Hasta la fecha, los generales han confirmado que Jair Bolsonaro, el ex presidente de la extrema derecha de Brasil, quisiera asestar un golpe al Estado para mantenerse en el poder, anulando las elecciones contra Luiz Inácio Lula da Silva. Y no todos los generales, sino los más altos cargos del Ejército y la Fuerza Aérea del Gobierno de Bolsonaro. Aun así, Bolsonaro —inelegible hasta 2030— se siente libre de hacer campaña para presentarse ante intendentes y concejales por los comediantes de este año. Bolsonaro está seguro de que no perderá prestigio ante sus seguidores aunque juegue a intentar frustrar la democracia. Desafortunadamente, parece que tiene una razón.
En países como Brasil, la democracia está muy feliz de ser un valor absoluto de lo que ha hecho el alcalde. Por mi parte, porque muchos no creen que especialmente te cambien la vida. La dictadura militar (1964-1985) secuestró, torturó y ejecutó a opositores. Pero a medida que el país se redemocratizó, la policía continuó invadiendo hogares, secuestrando y matando a personas en las favelas y barrios pobres, donde vive la mayoría de la población. Con impunidad, y es una lástima que esto acose especialmente a las personas más ricas, generalmente blancas, que siguen ocupando puestos de poder en las instituciones democráticas.
Esta democracia selectiva, que estaba o sólo estaba incluida entre los más pobres, es hoy una realidad. Lula siempre ha creído que los votos dependen de la economía, que la gente siente que su vida material ha mejorado, que trabajó en sus primeros mandatos, que terminó con índices de aprobación registrados. Pero sí, no. Nada parece más importante para una parte importante de los brasileños que se sienten seguros en un momento de tanta incertidumbre, cuando el clima está cambiando. Estoy seguro que no te robarán el celular en una silla, pero también estoy seguro que la única familia bendecida por Dios es la de un “hombre con una mujer”.
La seguridad física y material se ha articulado de manera decisiva con lo que podría llamarse seguridad moral, aún más determinada por las iglesias evangélicas neopentecostales en el Brasil de hoy. Una vez pasado, se debe vincular al otro.
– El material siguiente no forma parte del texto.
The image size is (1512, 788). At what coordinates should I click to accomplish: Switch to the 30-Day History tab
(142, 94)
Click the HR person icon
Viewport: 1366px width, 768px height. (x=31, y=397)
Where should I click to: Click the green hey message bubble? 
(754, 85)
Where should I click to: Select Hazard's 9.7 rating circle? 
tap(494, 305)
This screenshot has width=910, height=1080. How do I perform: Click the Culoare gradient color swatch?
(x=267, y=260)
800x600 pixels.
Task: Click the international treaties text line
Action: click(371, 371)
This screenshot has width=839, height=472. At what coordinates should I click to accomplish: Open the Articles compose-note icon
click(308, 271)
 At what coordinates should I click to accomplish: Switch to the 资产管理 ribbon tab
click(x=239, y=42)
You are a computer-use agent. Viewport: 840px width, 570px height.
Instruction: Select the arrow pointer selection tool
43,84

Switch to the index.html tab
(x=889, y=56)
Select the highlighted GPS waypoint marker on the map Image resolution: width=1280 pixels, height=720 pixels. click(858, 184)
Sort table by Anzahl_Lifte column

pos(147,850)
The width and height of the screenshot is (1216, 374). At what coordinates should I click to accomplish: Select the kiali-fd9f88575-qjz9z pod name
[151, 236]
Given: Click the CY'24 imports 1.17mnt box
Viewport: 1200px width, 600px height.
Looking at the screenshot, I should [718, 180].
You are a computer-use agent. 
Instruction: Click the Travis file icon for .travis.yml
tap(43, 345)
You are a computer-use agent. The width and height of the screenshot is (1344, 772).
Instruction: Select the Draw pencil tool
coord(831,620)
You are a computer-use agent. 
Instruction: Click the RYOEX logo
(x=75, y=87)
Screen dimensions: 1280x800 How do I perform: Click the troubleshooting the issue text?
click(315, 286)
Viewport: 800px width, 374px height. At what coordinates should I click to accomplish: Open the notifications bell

Si la contradicción es que la política que perjudica a los pobres y a los negros es mayoritariamente bolsonarista, la extrema derecha convence a sus seguidores de que la izquierda ha transformado a Brasil en una Sodoma. La inseguridad urbana, en este discurso, sería el resultado de la corrosión de los valores morales y de las costumbres preservadas, y quien vive al margen de esos valores se convierte en un enemigo que debe ser eliminado. Cuando el debate político se reduce a una guerra del bien contra el mal, con el mal encarnado por todos aquellos que se desvían del grupo que dice tener el monopolio del bien, la democracia puede servir de poco.
Tanto es así que la palabra que uno de estos sectores de la población le ha aferrado a Bolsonaro no es democracia, sino «libertad»: la libertad de eliminar tanto las leyes como los derechos de todos aquellos que disfrutan de su situación precaria y se han trasladado allí. en un mundo cada vez más inhóspito.
Así como Brasil es el país a convertir en Rusia. Las investigaciones avanzan y existe la posibilidad de que Bolsonaro finalmente sea encarcelado, aunque esto disguste a una parte del país. Pero tan crucial como castigar a quienes son atacados es asegurarse de que el defensor de la democracia sufra castigo, no sólo en las instituciones, sino también en las calles. Cómo aumentar rápidamente el valor de la democracia en un contexto tan hostil es la pregunta más difícil que debe responder un gobernador como Lula.